Clearly Uncertain

Now and then I have moments where it seems I’m not exactly thinking clearly. It’s more like thinking through deep water or wet sand.  I know that doesn’t really make sense, but on those days it’s like my brain has to struggle through deep water or wet sand to form thoughts or connect ideas.

when these moments happen I find myself angry and feeling vulnerable.  And scared, very scared.  You see I like to think I’ve come to terms with living with lupus.  I like to think I’ve found a way to exist somewhat peacefully with this horrible illness.

And then lupus reminds me that she doesn’t play by my rules.  She doesn’t care that I’ve tried to come to terms.  She will have her pound of flesh or damage as the case may be.
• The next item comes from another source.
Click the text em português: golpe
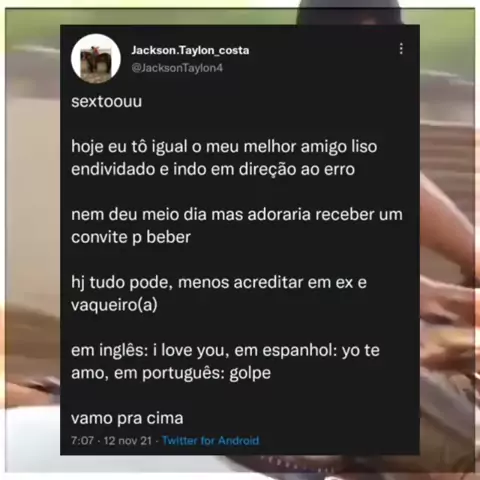480x480 pixels. (x=192, y=373)
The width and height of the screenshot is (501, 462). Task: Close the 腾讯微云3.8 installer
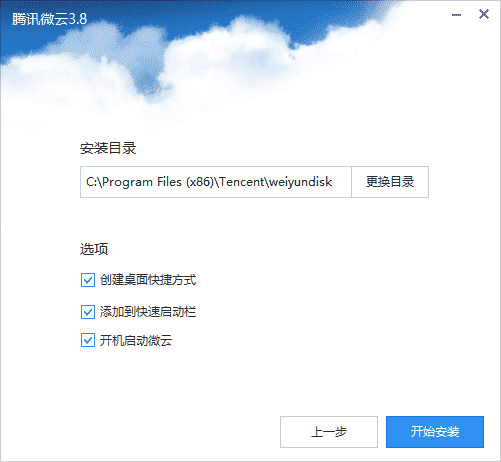click(484, 14)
And while none of the damage lupus has brought to me, or still can, is pleasant, the one thing I fear the most is damage to my mental abilities.
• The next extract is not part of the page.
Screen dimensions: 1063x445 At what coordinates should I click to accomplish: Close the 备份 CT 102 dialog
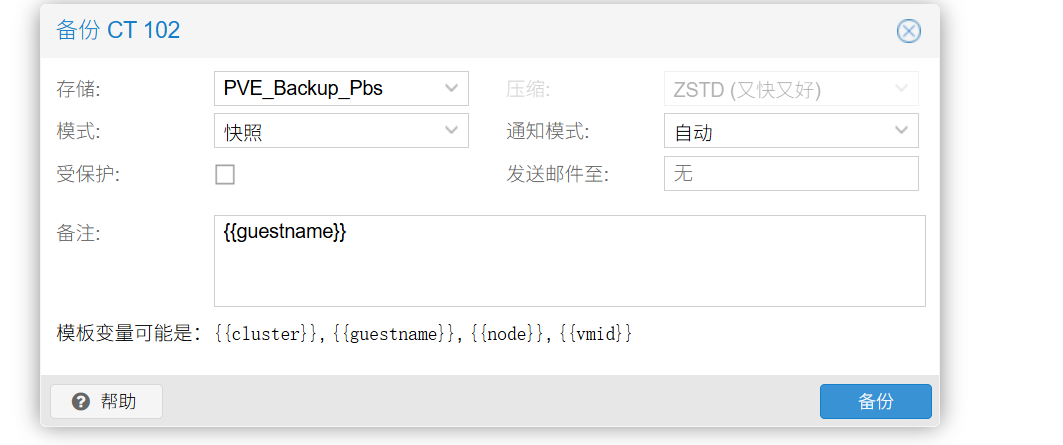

In a way, my fear, gives lupus more strength and control of my life.  If I could shake this fear, maybe I’d be better at this whole coexisting thing.  But I just can’t comprehend losing my mental capacities.  I know people who have had this happen to them and I don’t think any less of them.  It hasn’t changed how I view them, so why is it when I flip this to myself suddenly my self-worth and value drops?

Is it because I do a lot of academic work and thus identify myself in a cerebral way?  Is it that I fear the stigma that comes with these issues?  Or do I fear just losing myself and all that I do?  Am I the only  one who has these fears?